Al momento ancora nessuna svolta nel caso della donna trovata morta nelle acque del Garigliano da parte di un pescatore

Sessa Aurunca – “Ho visto una sagoma, pensavo fosse un pupazzo o una persona che stava affogando. Mi sono avvicinato e ho visto il corpo, era incagliato tra gli alberi, non si capiva fosse un uomo o una donna perché la testa era sott’acqua”.

A Pomeriggio Cinque parla il testimone che ha trovato il corpo della donna nel fiume Garigliano, al confine tra Lazio e Campania, giovedì 10 ottobre, nel comune di Sessa Aurunca.
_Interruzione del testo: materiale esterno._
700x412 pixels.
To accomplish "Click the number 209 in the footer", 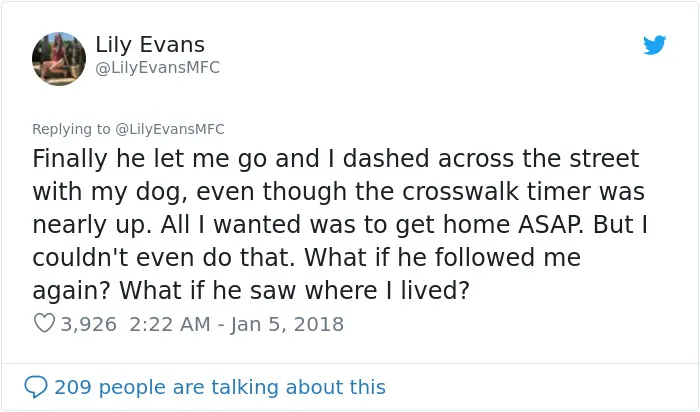I will (73, 387).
Dopo il ritrovamento, l’uomo ha subito chiamato i carabinieri. Dalle prime analisi sul corpo, si tratterebbe di una donna di 30-35 anni di età, alta meno di 1 metro e 65.

La donna indossava una maglia rossa con un gufo di perline, due anelli, scarpe nere con strass e un maglioncino giallo. Sono ancora sconosciute le cause del decesso, il quale presumibilmente è avvenuto circa una settimana prima del ritrovamento.

I carabinieri della compagnia di Sessa Aurunca, che indagano sulla vicenda, stanno vagliando le denunce di scomparsa, ma allo stesso tempo non escludono l’ipotesi che si tratti di un omicidio o di un suicidio.

Si stanno visionando tutte le videocamere della zona in cerca di informazioni utili, sopratutto in prossimità di ponti e della diga di Suio sul Garigliano. Si tratta di alcuni punti lungo il fiume, in caso venisse confermato l’omicidio, dai quali l’assassino avrebbe potuto lanciare il corpo in acqua.